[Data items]
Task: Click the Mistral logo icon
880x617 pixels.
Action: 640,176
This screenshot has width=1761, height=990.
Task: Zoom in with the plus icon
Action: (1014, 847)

## WORK TASK
Your reply should consist of the records, duplicated exactly.

## THE ANSWER
Task: Click the Mistral logo icon
880x617 pixels.
Action: 640,176
This screenshot has width=1761, height=990.
Task: Zoom in with the plus icon
Action: (1014, 847)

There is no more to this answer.